[TASK GOAL]
Look for "computer" in each line of the records, and copy the lines that have it.

[RECORDED DATA]

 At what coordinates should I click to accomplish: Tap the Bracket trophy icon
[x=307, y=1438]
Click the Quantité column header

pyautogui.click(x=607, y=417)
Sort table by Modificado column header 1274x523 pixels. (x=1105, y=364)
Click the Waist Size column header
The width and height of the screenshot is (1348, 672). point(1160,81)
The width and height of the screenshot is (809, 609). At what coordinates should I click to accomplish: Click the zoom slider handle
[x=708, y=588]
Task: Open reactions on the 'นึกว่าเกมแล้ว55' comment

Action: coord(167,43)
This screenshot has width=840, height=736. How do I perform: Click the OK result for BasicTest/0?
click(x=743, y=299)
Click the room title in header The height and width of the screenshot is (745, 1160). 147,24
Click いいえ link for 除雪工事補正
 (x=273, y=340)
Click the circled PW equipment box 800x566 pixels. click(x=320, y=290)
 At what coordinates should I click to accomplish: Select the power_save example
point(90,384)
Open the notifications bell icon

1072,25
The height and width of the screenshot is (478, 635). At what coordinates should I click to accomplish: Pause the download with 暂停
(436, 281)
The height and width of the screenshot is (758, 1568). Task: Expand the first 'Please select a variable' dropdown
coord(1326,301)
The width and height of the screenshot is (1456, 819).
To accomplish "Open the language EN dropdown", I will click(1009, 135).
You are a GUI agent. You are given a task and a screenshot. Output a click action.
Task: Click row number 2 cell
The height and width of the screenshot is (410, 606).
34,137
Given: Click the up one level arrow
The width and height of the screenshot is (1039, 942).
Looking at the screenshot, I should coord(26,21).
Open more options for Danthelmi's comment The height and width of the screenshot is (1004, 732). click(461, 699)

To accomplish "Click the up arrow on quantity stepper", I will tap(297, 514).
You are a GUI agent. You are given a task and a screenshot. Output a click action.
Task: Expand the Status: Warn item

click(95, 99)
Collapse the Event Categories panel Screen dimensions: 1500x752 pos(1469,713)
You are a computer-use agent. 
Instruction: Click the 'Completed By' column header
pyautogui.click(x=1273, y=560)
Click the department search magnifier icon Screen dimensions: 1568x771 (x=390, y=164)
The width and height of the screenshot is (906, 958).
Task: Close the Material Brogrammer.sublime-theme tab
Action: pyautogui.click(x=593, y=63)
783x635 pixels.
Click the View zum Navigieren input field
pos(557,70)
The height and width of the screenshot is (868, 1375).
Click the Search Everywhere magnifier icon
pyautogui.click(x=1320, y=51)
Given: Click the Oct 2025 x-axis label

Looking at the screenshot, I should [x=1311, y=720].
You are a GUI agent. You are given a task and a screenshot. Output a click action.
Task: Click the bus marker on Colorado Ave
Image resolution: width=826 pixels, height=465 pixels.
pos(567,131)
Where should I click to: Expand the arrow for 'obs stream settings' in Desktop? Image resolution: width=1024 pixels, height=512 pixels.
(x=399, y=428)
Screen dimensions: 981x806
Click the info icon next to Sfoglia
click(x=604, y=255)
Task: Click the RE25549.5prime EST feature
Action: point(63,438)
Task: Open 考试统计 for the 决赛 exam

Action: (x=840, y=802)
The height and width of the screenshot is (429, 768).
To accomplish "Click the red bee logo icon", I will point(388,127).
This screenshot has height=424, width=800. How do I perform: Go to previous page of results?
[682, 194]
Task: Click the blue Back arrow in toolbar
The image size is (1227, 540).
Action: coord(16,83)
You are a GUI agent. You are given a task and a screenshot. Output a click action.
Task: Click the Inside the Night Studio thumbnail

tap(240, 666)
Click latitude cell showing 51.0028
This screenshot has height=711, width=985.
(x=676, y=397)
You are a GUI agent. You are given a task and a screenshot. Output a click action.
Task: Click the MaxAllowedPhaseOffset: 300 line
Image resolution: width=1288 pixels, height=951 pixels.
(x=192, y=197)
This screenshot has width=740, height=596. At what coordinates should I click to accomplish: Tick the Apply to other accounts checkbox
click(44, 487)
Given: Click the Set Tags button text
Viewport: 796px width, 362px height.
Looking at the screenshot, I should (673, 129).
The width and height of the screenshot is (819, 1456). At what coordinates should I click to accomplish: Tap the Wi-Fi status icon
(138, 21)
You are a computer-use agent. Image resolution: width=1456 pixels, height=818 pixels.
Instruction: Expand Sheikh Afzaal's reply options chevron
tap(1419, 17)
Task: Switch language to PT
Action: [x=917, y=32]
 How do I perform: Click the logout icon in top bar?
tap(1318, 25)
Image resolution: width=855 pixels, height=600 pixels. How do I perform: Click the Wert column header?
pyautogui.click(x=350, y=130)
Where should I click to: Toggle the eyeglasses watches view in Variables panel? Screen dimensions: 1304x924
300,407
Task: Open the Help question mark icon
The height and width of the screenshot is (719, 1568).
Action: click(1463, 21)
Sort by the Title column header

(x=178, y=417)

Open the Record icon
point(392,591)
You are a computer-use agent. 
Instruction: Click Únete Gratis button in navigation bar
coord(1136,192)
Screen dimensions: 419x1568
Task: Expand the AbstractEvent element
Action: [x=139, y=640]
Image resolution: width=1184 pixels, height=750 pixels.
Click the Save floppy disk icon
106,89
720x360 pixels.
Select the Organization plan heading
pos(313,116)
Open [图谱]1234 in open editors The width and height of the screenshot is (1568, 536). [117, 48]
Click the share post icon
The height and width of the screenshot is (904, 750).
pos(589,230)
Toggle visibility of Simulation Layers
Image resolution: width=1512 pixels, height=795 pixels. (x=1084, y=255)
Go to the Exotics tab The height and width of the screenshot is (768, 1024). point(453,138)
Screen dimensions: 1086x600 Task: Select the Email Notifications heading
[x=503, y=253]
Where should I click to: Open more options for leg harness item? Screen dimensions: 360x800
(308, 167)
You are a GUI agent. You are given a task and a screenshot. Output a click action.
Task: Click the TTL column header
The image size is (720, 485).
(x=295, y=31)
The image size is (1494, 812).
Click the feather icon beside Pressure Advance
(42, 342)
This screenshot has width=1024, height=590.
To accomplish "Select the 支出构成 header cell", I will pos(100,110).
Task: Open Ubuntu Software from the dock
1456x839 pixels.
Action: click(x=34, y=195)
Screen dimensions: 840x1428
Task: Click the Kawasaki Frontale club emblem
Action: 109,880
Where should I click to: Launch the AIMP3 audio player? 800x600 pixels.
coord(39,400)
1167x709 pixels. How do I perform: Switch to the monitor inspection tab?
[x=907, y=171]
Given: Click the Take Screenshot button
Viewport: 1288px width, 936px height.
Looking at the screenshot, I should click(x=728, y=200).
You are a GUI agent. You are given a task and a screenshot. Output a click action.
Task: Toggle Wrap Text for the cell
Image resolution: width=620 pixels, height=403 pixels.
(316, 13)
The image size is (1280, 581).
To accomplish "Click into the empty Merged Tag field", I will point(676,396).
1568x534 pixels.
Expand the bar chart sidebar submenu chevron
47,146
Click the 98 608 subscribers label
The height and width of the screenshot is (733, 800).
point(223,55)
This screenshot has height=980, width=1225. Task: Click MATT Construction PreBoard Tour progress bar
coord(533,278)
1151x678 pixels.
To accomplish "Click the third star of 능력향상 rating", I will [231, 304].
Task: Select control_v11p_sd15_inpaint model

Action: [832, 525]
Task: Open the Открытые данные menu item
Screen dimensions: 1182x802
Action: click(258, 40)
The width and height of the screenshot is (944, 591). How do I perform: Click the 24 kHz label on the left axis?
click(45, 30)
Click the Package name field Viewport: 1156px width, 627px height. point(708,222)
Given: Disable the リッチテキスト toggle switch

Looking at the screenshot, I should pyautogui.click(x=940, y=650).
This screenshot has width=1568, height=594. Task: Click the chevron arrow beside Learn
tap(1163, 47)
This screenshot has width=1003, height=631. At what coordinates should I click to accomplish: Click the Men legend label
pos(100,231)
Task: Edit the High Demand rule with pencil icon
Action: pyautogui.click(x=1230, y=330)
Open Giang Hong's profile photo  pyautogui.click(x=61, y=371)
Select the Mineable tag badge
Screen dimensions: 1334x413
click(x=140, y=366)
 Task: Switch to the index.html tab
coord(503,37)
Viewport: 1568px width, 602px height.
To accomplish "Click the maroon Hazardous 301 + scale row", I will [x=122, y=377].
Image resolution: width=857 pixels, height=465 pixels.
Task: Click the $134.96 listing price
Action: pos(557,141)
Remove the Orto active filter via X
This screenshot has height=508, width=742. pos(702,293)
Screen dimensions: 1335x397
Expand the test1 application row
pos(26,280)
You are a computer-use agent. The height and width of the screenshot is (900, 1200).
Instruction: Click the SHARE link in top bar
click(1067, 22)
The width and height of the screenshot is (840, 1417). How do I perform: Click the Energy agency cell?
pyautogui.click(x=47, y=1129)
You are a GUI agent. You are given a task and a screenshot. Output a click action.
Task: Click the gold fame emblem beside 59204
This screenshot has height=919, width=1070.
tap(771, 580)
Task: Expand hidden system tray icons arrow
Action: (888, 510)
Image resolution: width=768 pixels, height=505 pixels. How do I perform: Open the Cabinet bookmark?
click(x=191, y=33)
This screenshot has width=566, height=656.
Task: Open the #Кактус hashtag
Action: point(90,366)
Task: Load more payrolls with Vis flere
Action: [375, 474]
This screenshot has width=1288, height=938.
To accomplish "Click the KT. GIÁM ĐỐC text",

[EXERCISE SOLUTION]
You are a computer-use agent. 
You are a computer-use agent. Image resolution: width=1456 pixels, height=818 pixels.
You are a computer-use agent. 
You are a computer-use agent. The height and width of the screenshot is (900, 1200).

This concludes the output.